Task brief >>
Write out again only the lines running from the one that contains "Click the Progress" to the end of the records below, including both the first and the last.

Records shown >>
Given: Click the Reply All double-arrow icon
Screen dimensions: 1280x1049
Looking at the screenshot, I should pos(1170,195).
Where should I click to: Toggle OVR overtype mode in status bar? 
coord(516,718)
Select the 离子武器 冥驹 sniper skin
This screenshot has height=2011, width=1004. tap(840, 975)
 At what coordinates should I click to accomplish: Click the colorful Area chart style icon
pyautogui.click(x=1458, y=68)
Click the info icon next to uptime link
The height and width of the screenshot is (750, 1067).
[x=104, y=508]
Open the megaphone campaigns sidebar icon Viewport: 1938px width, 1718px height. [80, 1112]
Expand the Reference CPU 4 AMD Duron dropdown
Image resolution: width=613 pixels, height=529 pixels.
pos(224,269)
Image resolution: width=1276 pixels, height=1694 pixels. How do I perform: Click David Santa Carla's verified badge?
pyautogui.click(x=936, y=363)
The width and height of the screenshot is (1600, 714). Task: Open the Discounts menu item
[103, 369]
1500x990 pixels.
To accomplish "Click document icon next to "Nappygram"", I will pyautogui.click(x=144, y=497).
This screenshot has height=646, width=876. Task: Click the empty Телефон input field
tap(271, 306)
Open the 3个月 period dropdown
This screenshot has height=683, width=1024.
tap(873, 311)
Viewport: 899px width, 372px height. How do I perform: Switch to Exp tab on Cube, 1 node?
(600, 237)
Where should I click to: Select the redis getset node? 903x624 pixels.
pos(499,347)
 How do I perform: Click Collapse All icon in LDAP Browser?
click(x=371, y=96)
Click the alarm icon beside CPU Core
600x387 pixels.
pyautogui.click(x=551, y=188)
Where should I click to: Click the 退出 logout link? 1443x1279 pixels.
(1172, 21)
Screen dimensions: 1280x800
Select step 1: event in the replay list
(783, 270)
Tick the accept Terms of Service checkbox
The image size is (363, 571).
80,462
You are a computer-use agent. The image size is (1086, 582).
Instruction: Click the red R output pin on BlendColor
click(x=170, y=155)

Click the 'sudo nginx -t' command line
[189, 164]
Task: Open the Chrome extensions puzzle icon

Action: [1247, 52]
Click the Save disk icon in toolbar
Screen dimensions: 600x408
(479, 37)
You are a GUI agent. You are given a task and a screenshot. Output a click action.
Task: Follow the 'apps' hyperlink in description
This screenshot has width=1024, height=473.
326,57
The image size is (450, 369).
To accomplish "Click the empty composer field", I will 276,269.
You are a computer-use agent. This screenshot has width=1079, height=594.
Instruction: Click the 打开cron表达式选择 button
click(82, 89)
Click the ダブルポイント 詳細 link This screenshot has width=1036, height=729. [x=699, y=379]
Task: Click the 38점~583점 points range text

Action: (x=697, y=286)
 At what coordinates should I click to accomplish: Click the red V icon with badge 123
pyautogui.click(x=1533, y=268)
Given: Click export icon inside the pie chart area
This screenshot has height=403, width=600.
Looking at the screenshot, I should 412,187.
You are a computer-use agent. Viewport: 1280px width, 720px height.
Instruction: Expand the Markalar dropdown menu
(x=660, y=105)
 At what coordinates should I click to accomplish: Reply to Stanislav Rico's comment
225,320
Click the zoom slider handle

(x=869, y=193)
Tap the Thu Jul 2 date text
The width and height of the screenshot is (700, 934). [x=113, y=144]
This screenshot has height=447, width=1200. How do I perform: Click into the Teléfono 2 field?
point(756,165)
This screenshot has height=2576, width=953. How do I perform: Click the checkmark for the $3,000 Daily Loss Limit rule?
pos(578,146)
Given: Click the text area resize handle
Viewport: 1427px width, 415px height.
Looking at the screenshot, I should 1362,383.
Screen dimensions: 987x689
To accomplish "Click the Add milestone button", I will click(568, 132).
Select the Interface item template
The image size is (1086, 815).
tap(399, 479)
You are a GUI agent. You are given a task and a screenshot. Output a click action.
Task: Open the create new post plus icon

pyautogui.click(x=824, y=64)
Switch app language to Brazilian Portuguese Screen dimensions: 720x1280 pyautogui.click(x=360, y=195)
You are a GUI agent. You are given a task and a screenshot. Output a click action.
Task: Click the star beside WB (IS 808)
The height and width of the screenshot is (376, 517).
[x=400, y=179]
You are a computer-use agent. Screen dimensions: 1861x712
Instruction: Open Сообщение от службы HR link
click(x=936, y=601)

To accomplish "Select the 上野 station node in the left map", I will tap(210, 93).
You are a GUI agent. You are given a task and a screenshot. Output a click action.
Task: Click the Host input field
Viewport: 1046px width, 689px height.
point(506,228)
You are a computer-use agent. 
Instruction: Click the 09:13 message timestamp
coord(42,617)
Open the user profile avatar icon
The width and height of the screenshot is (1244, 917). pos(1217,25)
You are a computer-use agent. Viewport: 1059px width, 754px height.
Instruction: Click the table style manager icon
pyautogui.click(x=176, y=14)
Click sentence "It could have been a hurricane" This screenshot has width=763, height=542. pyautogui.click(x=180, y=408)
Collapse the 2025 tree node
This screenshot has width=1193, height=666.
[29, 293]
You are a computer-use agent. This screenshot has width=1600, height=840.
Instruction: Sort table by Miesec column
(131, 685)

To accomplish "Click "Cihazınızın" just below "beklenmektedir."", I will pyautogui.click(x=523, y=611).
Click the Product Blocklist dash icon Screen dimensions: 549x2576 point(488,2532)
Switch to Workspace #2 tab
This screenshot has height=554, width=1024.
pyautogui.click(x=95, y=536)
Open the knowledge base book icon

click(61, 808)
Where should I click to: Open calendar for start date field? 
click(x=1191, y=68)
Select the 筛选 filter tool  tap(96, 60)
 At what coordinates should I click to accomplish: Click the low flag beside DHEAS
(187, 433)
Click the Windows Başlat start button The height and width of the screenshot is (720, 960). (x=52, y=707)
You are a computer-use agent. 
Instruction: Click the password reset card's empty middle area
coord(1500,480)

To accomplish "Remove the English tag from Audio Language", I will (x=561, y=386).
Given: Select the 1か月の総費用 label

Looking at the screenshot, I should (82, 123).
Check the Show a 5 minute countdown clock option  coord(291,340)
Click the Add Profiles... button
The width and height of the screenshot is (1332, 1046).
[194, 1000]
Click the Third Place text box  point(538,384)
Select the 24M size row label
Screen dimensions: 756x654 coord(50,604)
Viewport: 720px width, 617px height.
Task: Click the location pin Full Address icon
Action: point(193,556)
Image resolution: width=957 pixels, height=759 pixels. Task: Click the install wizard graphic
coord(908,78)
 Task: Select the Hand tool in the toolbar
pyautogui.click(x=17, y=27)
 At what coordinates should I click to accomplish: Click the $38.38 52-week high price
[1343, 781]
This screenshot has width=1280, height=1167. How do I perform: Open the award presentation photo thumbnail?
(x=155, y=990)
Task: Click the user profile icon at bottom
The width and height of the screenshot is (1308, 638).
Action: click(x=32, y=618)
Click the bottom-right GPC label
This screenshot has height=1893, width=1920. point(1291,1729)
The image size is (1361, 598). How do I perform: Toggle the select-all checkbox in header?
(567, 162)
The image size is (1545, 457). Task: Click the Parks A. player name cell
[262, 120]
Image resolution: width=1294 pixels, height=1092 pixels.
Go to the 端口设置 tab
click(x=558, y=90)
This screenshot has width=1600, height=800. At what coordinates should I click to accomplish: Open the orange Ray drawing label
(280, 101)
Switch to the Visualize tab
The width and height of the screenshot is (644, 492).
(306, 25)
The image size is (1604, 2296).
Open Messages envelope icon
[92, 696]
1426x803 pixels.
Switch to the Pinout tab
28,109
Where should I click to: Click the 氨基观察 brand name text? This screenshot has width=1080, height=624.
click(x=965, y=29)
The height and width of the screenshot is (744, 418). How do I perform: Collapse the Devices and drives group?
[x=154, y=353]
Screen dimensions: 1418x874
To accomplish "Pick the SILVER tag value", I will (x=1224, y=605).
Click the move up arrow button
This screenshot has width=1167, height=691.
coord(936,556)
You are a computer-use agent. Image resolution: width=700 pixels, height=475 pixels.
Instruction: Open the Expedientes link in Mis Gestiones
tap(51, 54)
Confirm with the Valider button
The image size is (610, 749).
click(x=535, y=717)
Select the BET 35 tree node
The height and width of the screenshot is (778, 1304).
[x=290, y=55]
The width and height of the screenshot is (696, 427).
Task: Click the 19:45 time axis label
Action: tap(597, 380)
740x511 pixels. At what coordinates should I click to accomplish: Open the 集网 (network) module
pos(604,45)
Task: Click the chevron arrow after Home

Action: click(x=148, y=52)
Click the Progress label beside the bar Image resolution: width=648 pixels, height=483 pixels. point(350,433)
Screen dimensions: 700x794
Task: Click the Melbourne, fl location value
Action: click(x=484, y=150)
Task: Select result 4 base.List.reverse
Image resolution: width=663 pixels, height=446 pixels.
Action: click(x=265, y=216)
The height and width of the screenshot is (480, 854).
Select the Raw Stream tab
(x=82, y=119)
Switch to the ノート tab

The answer >>
Click the Progress label beside the bar Image resolution: width=648 pixels, height=483 pixels. point(350,433)
Screen dimensions: 700x794
Task: Click the Melbourne, fl location value
Action: click(x=484, y=150)
Task: Select result 4 base.List.reverse
Image resolution: width=663 pixels, height=446 pixels.
Action: click(x=265, y=216)
The height and width of the screenshot is (480, 854).
Select the Raw Stream tab
(x=82, y=119)
Switch to the ノート tab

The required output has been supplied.